### 本文
_ _ _

T検定とは何?具体例でわかりやすく解説!

「世の中にはいろんな検定があるけど、それぞれがどんな検定なのかが分かりません・・・。」

私のところに、そのような質問が多々寄せられます。

確かに統計の検定は数が多くて、結局何をやっているのかが分かりにくかったりします。

そんな時のアドバイス。

どんな検定をしているかを手っ取り早く、そして正確に把握するにはあるものを見ればいいんです。

それは、「帰無仮説と対立仮説」です。

帰無仮説と対立仮説って難しそうな用語ですが、それほど難しいものではありません。

帰無仮説と対立仮説は、「何を検定しているのかを直接文章として記載しているもの」です。

そのため、その検定が何をやっているか、帰無仮説と対立仮説を確認することで一目瞭然なのです。

ということで、本サイトの検定に関する記事では、必ず帰無仮説と対立仮説を載せるようにしますね。

T検定の帰無仮説と対立仮説

では早速、T検定の帰無仮説と対立仮説は何かを見てみましょう。(2標本のT検定の場合)

帰無仮説H0:A群の母平均=B群の母平均

対立仮説H1:A群の母平均≠B群の母平均

この帰無仮説と対立仮説を確認して、何がわかりますか?

_ _ _

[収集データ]
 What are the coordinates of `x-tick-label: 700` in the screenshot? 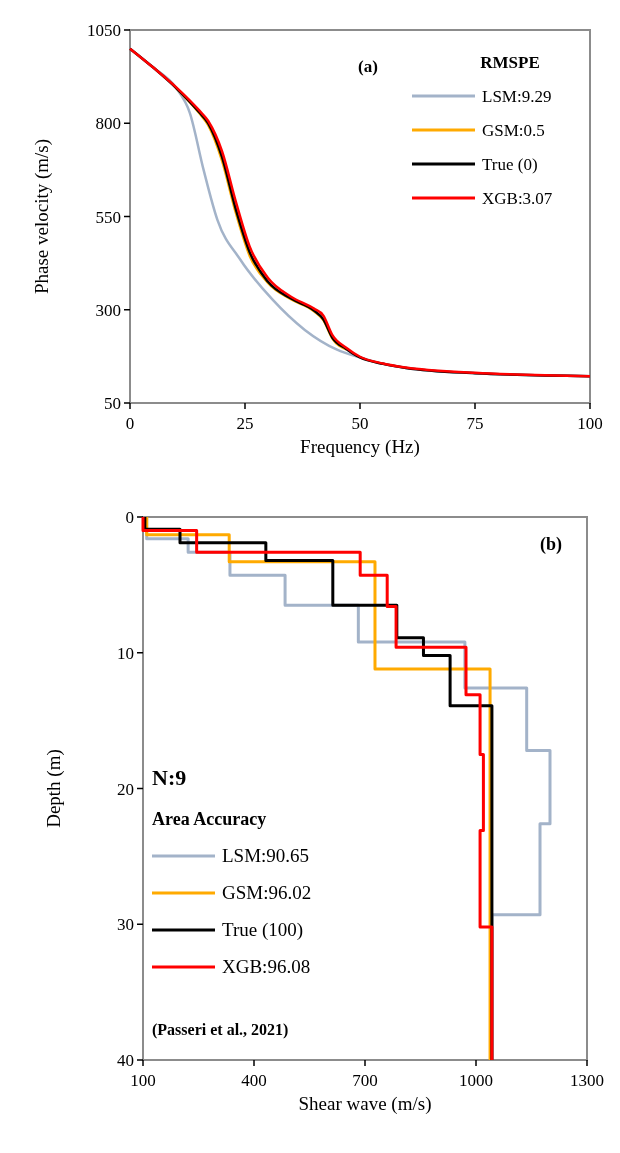 It's located at (365, 1080).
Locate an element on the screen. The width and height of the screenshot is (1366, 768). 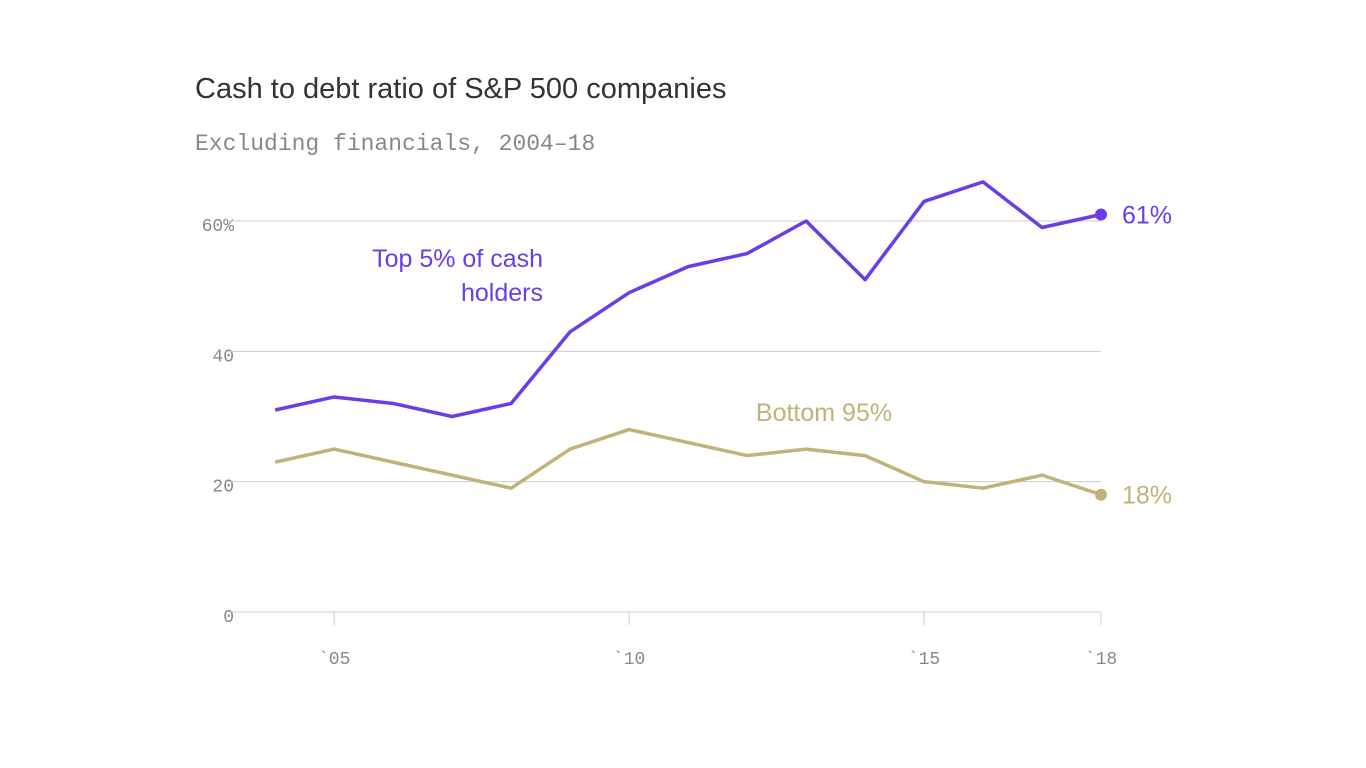
y-tick-label: 20 is located at coordinates (223, 488).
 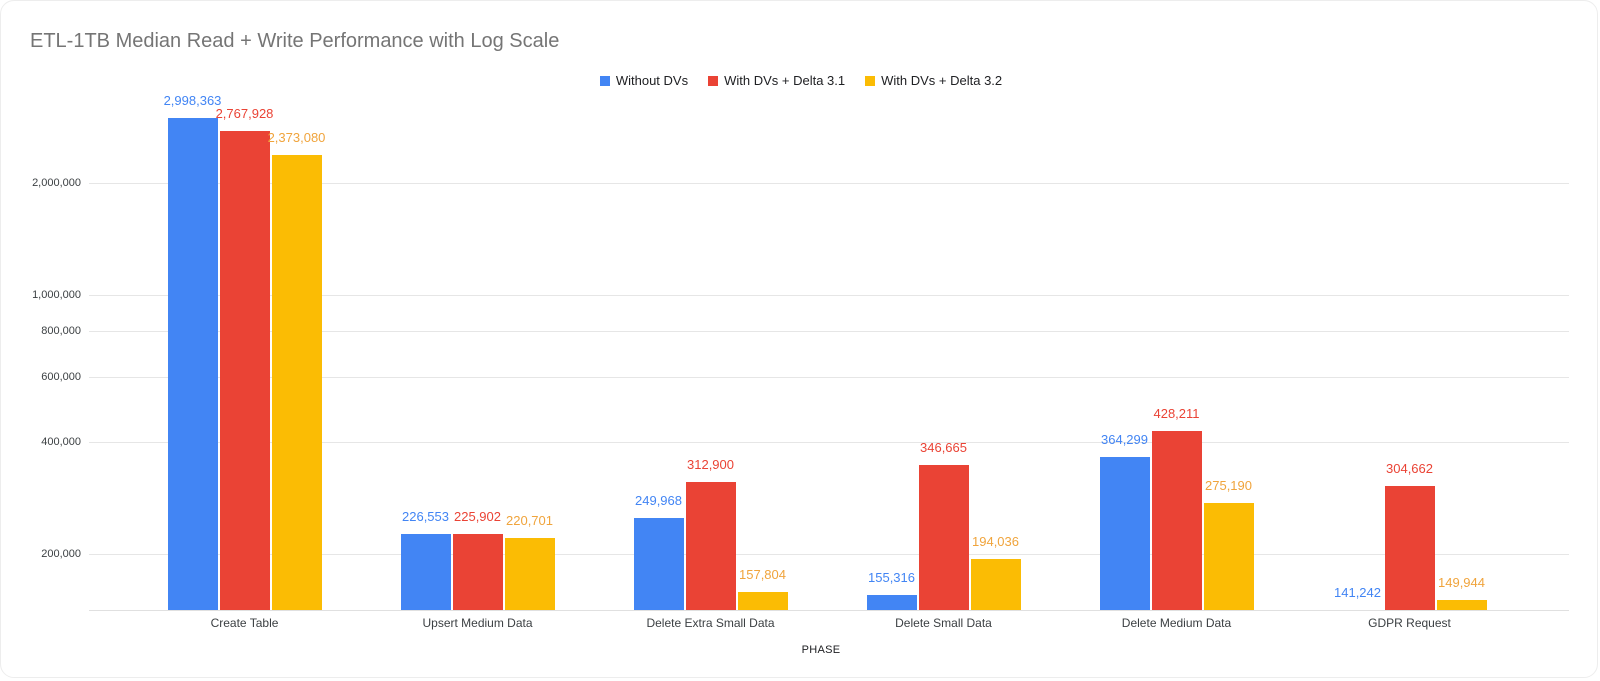 What do you see at coordinates (944, 623) in the screenshot?
I see `category-label: Delete Small Data` at bounding box center [944, 623].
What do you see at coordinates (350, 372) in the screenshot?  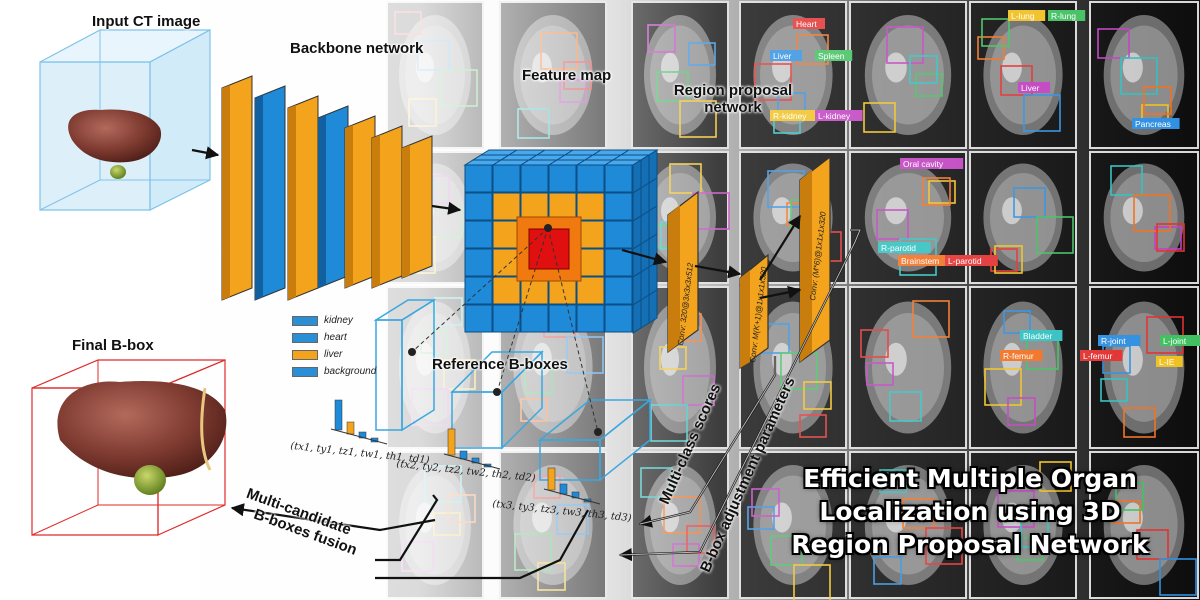 I see `legend-label: background` at bounding box center [350, 372].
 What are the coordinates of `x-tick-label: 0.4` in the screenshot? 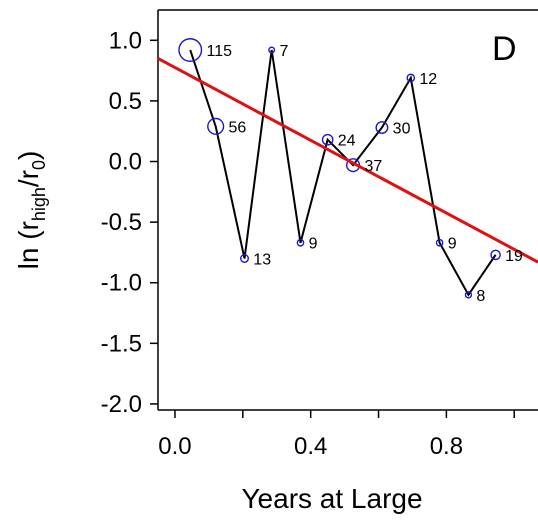 It's located at (310, 446).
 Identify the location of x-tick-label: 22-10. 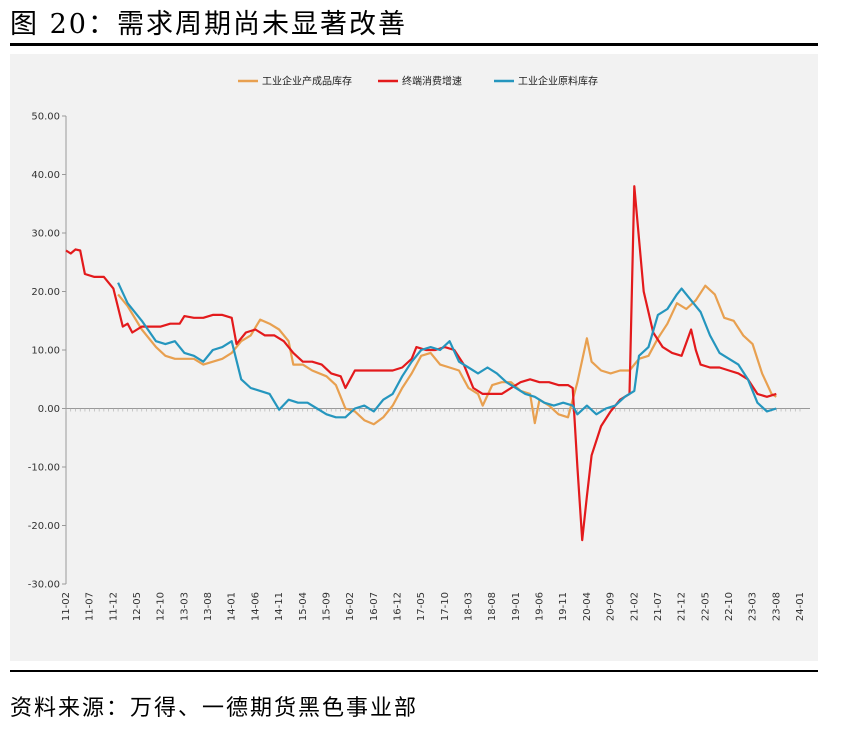
(730, 606).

_ _ _

### 課題
本文の「それは、「帰無仮説と対立仮説」です。」から「仮説を載せるようにしますね。」までをすべて、「検定」を「テスト」に置き換えて書き直しなさい。 記録は本文とは別個の資料である。

### 解答
それは、「帰無仮説と対立仮説」です。

帰無仮説と対立仮説って難しそうな用語ですが、それほど難しいものではありません。

帰無仮説と対立仮説は、「何をテストしているのかを直接文章として記載しているもの」です。

そのため、そのテストが何をやっているか、帰無仮説と対立仮説を確認することで一目瞭然なのです。

ということで、本サイトのテストに関する記事では、必ず帰無仮説と対立仮説を載せるようにしますね。